Texto fornecido:
════════════════

* Texto originalmente publicado pela 350.org Argentina. 

No jornalismo há uma espécie de fórmula infalível, uma série de passos a seguir para que uma informação seja suficientemente apurada para poder ser tratada como tal. São seis perguntas que condensam todos os fatos de um fato. Respondê-las pode parecer simples, mas às vezes essas perguntas simples, que são a essência de qualquer pesquisa, são difíceis de responder. Especialmente quando se envolve a exploração de recursos poluentes que enchem os bolsos de alguns à custa dos esforços das pessoas. É como se houvesse algum tipo de dispositivo neutralizador, como o usado pelos personagens de Homens de Preto, que fica entre os entrevistadores e as pessoas encarregadas de nos dar respostas.

Por esta razão, pensamos que seria essencial retomar estas perguntas para explicar o incêndio que ocorreu em Vaca Muerta, na Argentina. E, claro, para fazermos outras. Porque, afinal, é disso que estamos falando: sobre fazermos todas as perguntas necessárias.

Onde

Vaca Muerta é uma formação geológica, que inclui as províncias de Neuquén, Rio Negro, La Pampa e Mendoza, na Argentina, e se estende por 30 mil km². Área equivalente a quase 150 vezes a superfície da Cidade Autônoma de Buenos Aires, capital do país. A região abriga a segunda maior reserva de gás de xisto e a quarta de óleo de xisto no mundo, sendo a principal formação de hidrocarbonetos não convencionais na Argentina.

════════════════

Dados fornecidos:
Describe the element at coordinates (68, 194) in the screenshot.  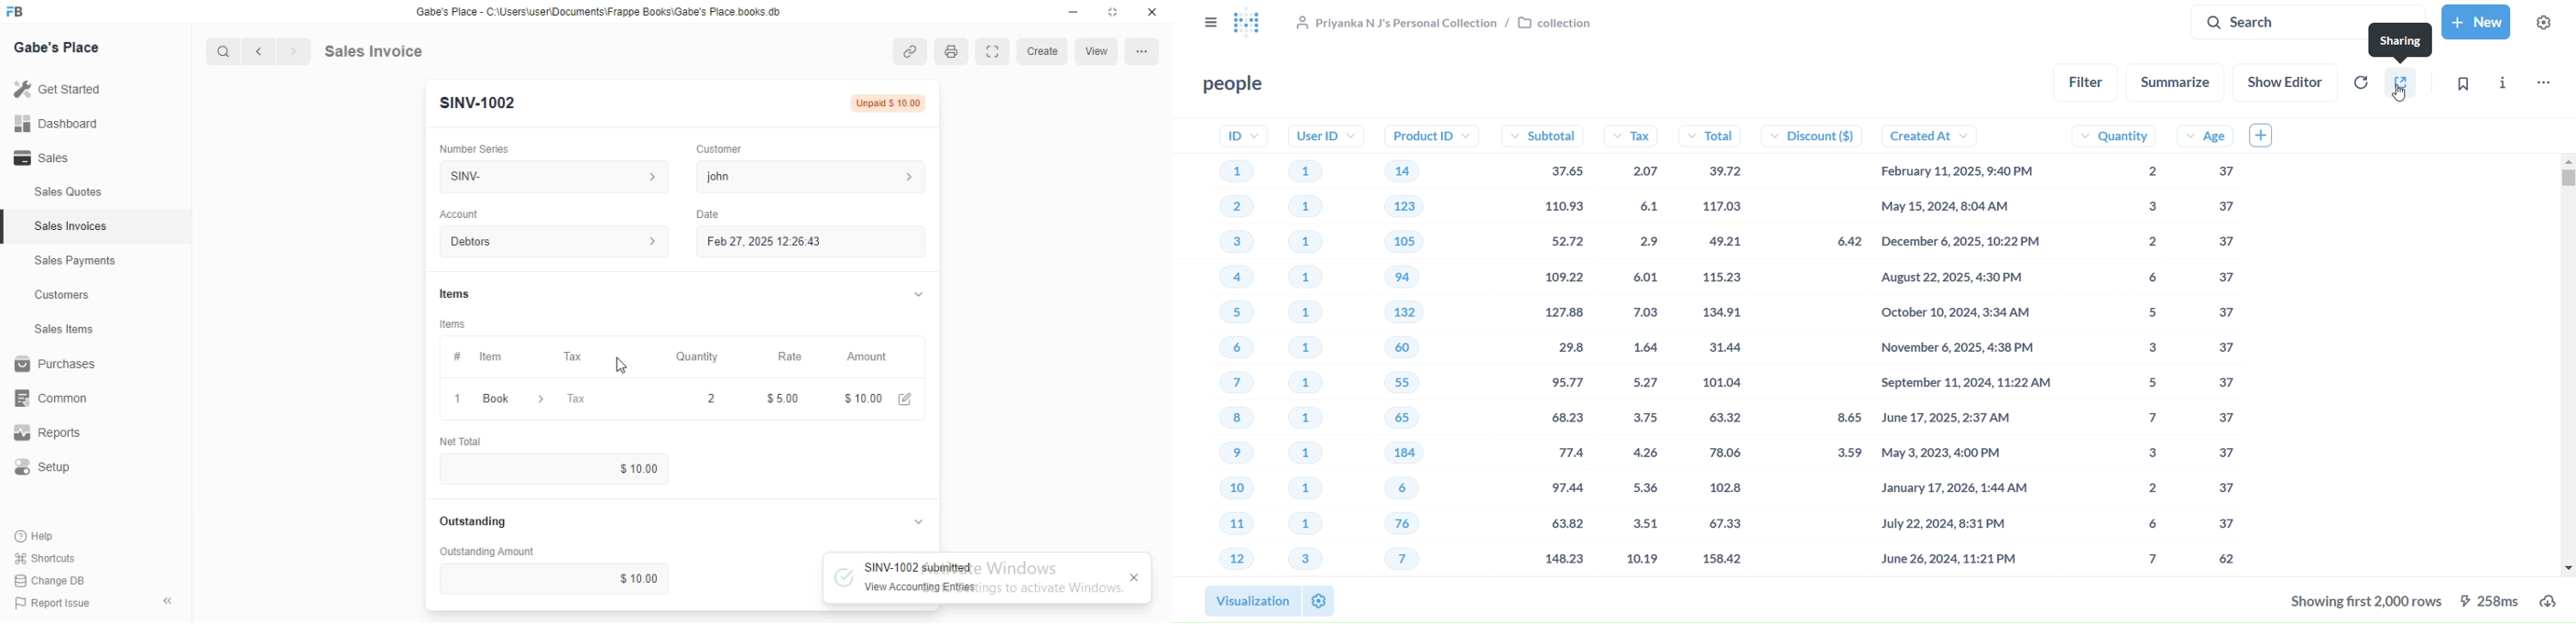
I see `Sales Quotes` at that location.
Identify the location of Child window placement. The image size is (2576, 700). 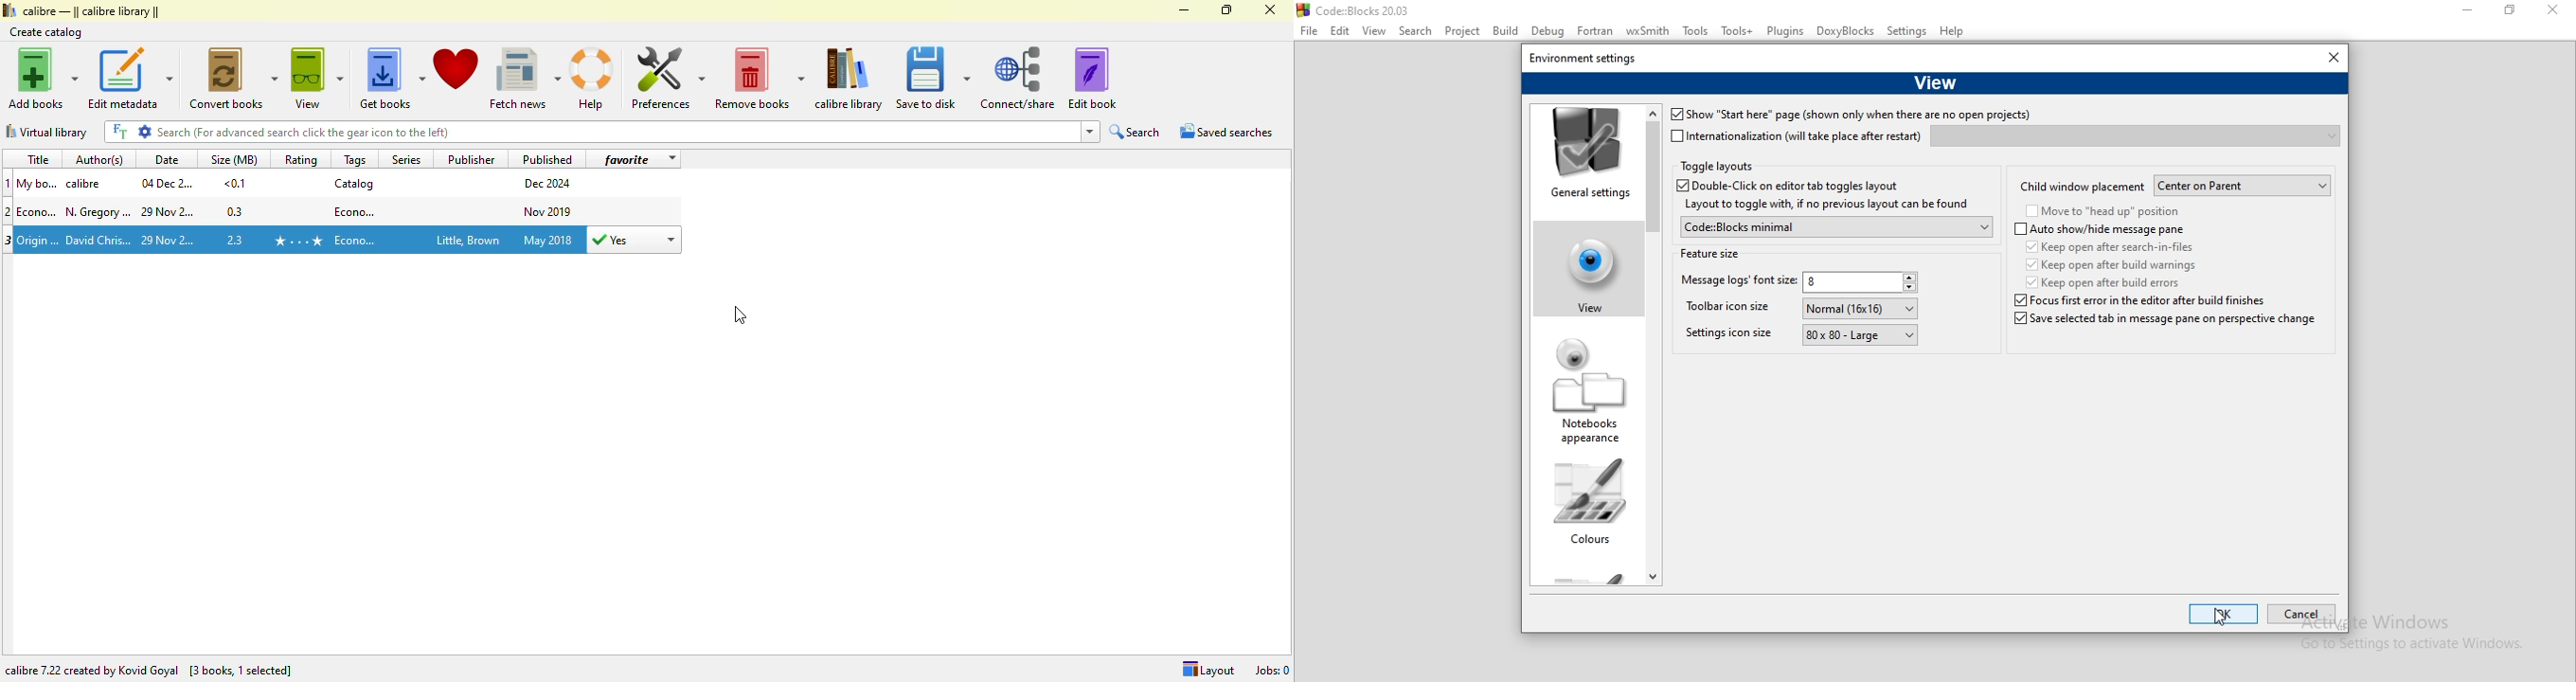
(2083, 185).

════════════════

O que fazer:
(A) As afirmações abaixo estão de acordo com o texto sobre Vaca Muerta? Para cada uma, responda sim ou não e cite entre aspas as palavras do texto que decidem a resposta.
(i) Vaca Muerta se estende por 30 mil km².
(ii) A região abriga a maior reserva de gás de xisto do mundo.
(iii) No jornalismo, os fatos de um fato são condensados em seis perguntas.
(B) Responda com base no texto sobre Vaca Muerta:
(i) Em que lugar ocorreu o incêndio mencionado?
(ii) Quais províncias a formação geológica inclui?
(iii) Por quem o texto foi originalmente publicado?
(C) Reproduza fielmente, do texto sobre Vaca Muerta, o trecho que vai de "No jornalismo há" até "nos dar respostas.".

Respostas:
(A)
(i) Sim: "se estende por 30 mil km²".
(ii) Não: "A região abriga a segunda maior reserva de gás de xisto".
(iii) Sim: "São seis perguntas que condensam todos os fatos de um fato."

(B)
(i) Em Vaca Muerta, na Argentina.
(ii) Neuquén, Rio Negro, La Pampa e Mendoza.
(iii) Pela 350.org Argentina.

(C)
No jornalismo há uma espécie de fórmula infalível, uma série de passos a seguir para que uma informação seja suficientemente apurada para poder ser tratada como tal. São seis perguntas que condensam todos os fatos de um fato. Respondê-las pode parecer simples, mas às vezes essas perguntas simples, que são a essência de qualquer pesquisa, são difíceis de responder. Especialmente quando se envolve a exploração de recursos poluentes que enchem os bolsos de alguns à custa dos esforços das pessoas. É como se houvesse algum tipo de dispositivo neutralizador, como o usado pelos personagens de Homens de Preto, que fica entre os entrevistadores e as pessoas encarregadas de nos dar respostas.